Finding Poetry When You’re Stuck

13 November 2019 on Blog, Storystorm  

Some weeks writing comes easy. Like a gift a context or idea appears and you run to the computer, journal, grocery receipt and draft out a poem quickly before it disappears back into the clouds or wherever poems go to hide.  

Other weeks it’s not like that—at least for me. Some weeks my thoughts feel jumbled, and quite unpoetic. I feel like I have nothing new to say, and like poetry is evading me. Some weeks I feel stuck. 

All writers have felt this. So how do you get unstuck? 

Some people have a favorite spot they go—a favorite coffeeshop, a long walk around the neighborhood, the small desk squeezed into the laundry room. Others have sacred rituals they perform—lighting candles, sharpening a new pencil, changing into the smart glasses. 

I’ve learned the best thing I can do is not to clean my entire house as a form of procrastination (which I am known for). The best thing I can do is, well, write. Sometimes if I pour all the junk out of my head, there is a poem in there. And if not, at least my head is a little cleaner, even if my house isn’t. 

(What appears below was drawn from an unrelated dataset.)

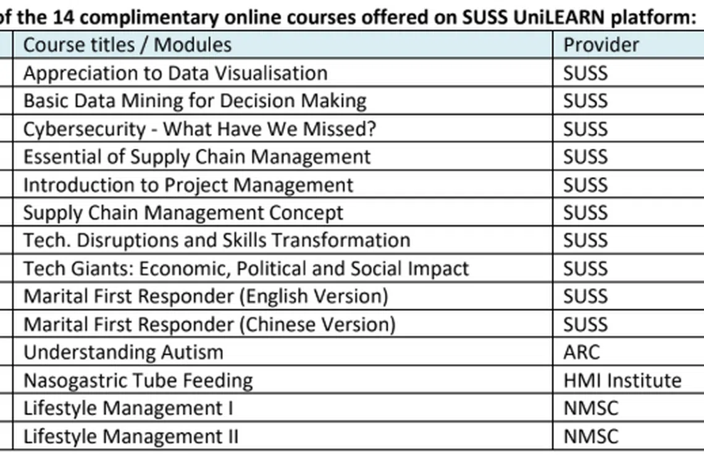Select "Tech Giants: Economic, Political and Social Impact"
Viewport: 704px width, 469px height.
coord(246,269)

My favorite way to get writing, is to force myself, against all my protests, to freewrite. I’ve tried freewriting, and journaling before, but I never liked it or stayed with it.

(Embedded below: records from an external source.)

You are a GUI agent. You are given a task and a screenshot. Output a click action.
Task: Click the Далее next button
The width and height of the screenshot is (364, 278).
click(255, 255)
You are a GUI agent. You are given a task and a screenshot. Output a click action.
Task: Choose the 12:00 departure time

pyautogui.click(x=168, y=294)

That was until last year when one of my classmates offered me new advice for freewriting on a computer screen. Turn the font to white; the goal is that you can’t censor yourself. You can’t see what you’re writing. 

Some people prefer to freewrite by hand, but I can see what I’m writing this way, and I tend to cheat and censor myself. I’ve also heard of people dimming the screen to black, which creates a similar strategy as the white font, but it never works for me. With a blacked out screen I can’t see anything. It feels like my writing slips into a void, and I feel like I’m just punching keys and not making anything. 

But with white font on a white background I can see my words moving. There is something about seeing the cursor creeping across the line and down the page where I feel like I am writing— something is being made. That helps me keep going.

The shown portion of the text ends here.